We can think from a simple perspective to calculate all possible ways to reach the end. There are two possibilities for each index from 1 to n - 1: either we take a jump from that index or do not take a jump. So the total number of possible ways is 2^(n-1), which is exponential time. (Think!)

We can also analyze it by writing a recurrence relation.

- The time complexity to reach the end in an n-size array is T(n).
- After taking i number of jumps at the start, the input size of the smaller sub-problem is n - i. The time complexity of the input size n - i is T(n - i).
- We are recursively calling for all indexes reachable from the first index. So the maximum possible jump count equals the value of A[start]. In the worst case, the value of A[start] can be n - 1 or greater than n - 1. (Think!)
- Here is the recurrence relation: T(n) = c + ∑(i = 1 to A[start]) T(n - i). If we put A[start] = n - 1, we get the upper bound: T(n) <= c + ∑(i = 1 to n - 1) T(n - i).
- We can also write it in another way: if we put k = n - i, then T(n) <= c + ∑(k = 1 to n - 1) T(k).
- If we solve the above recurrence using the recursion tree method, then the tree of recursive calls has 2^n - 1 leaves. (Think!) Therefore, the time complexity is T(n) = O(2^n).

So finding the min jump is an exponential function of n, which is inefficient. In retrospect, this is not surprising because we are exploring all possibilities. If we create a recursion tree for the above approach, we can notice overlapping subproblems.

For example, if we observe the following picture, the sub-problem minJump(2, 5) is coming two times, minJump(3, 5) is coming three times, and so on.

- This is an optimization problem with an exponentially large solution space, but only a few solutions will provide the optimal solution.
- Sub-problems overlap, i.e., we solve the same subproblems again and again.
- In the worst case, the total number of different subproblems is equal to n, i.e., sub-problems of size 1, sub-problem of size 2…up to sub-problem of size n. Our time complexity is exponential because these n sub-problems will repeat during the recursion. (Think!)

Since we have identified this as a dynamic programming problem, we can efficiently solve it using a bottom-up approach. We aim to calculate the solution of smaller sub-problems iteratively and store their results in a table.

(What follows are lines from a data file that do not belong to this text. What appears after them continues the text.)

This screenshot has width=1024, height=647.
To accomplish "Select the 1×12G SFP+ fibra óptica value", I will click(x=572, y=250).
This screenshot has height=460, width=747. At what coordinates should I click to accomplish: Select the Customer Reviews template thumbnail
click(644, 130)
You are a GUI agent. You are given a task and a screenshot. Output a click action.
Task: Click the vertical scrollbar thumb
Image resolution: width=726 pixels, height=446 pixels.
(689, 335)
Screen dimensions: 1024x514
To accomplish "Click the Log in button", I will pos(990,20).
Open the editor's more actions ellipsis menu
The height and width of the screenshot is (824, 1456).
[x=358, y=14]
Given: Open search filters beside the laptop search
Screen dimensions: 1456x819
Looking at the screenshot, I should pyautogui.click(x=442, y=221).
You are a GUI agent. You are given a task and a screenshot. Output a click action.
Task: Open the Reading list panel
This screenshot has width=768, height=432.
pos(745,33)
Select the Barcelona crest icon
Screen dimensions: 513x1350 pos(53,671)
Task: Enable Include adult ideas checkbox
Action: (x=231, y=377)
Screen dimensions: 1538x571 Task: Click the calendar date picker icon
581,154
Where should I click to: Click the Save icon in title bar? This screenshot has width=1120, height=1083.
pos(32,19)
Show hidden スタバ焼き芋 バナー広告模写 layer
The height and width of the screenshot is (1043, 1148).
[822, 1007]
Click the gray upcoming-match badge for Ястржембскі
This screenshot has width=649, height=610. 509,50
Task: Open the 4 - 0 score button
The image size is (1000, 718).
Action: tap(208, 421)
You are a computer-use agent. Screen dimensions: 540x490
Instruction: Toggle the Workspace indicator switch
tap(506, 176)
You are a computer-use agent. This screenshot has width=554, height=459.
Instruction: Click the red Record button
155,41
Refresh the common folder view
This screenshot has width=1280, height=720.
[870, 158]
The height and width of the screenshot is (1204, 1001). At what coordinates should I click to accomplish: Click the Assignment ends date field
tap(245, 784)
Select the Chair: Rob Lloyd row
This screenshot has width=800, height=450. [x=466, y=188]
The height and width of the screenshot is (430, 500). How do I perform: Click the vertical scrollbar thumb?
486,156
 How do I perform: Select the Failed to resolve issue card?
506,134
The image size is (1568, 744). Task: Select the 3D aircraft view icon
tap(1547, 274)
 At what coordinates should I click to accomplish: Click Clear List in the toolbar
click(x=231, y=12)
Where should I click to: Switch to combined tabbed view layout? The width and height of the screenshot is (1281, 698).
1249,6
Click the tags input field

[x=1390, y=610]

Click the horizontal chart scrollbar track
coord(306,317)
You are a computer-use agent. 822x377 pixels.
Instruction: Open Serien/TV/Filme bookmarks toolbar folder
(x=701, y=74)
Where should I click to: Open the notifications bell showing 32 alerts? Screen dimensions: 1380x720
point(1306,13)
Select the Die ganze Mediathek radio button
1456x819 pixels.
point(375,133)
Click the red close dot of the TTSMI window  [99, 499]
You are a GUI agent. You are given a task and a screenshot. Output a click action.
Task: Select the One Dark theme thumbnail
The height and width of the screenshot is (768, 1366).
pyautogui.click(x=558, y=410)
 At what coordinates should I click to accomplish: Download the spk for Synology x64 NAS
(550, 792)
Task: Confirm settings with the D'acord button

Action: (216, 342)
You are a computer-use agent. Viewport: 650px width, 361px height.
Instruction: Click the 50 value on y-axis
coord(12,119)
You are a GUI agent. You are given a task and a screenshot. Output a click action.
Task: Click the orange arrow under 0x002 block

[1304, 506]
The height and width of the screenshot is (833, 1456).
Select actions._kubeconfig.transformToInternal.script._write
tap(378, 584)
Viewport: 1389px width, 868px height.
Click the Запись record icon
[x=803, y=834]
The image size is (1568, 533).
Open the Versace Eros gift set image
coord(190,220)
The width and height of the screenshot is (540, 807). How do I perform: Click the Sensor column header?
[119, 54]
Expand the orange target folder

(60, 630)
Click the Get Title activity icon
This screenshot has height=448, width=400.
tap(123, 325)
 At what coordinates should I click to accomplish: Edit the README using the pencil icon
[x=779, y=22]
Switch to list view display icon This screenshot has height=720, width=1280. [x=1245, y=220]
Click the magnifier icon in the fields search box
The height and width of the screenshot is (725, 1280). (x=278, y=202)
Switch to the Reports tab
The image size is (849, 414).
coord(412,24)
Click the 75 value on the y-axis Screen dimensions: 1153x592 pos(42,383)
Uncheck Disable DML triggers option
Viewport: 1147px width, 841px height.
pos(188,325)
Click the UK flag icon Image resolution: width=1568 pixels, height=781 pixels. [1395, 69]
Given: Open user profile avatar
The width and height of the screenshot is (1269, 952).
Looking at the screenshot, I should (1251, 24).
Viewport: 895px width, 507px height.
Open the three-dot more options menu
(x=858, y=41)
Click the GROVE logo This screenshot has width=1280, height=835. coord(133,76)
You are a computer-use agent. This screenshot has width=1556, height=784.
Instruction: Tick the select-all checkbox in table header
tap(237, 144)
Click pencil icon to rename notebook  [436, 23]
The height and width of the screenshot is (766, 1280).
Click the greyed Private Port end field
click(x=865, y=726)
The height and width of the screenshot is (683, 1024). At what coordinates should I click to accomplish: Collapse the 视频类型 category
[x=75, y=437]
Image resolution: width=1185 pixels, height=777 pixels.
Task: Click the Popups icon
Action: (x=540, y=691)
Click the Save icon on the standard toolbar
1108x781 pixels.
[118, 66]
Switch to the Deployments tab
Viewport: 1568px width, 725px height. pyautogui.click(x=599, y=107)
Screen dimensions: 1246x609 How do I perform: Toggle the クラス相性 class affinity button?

**Table structure and size:**Only one variable decreases by 1 during the recursion, so we can take a one-dimensional table jumps[n] to store solutions of the n different sub-problems (Table size is equal to the total number of sub-problems). Here, jumps[i] indicates the minimum number of jumps needed to reach A[i] from A[0].**Table initialization:**We initialize the table using the basic solution, i.e., jumps[0] = 0. There is no need to jump when there is a single element in the array. We also initialize the remaining positions of the jumps[] array with INT_MAX.**Iterative structure to fill the table:**We can define an iterative structure to fill the table using the recursive solution. This approach of storing results in a table is similar to the longest increasing subsequence problem.**jumps[i] = min (jumps [j] + 1), For all j < i < j + A[j])****Termination and returning final solution:**Our final answer will be stored at jumps[n-1], and we return this value.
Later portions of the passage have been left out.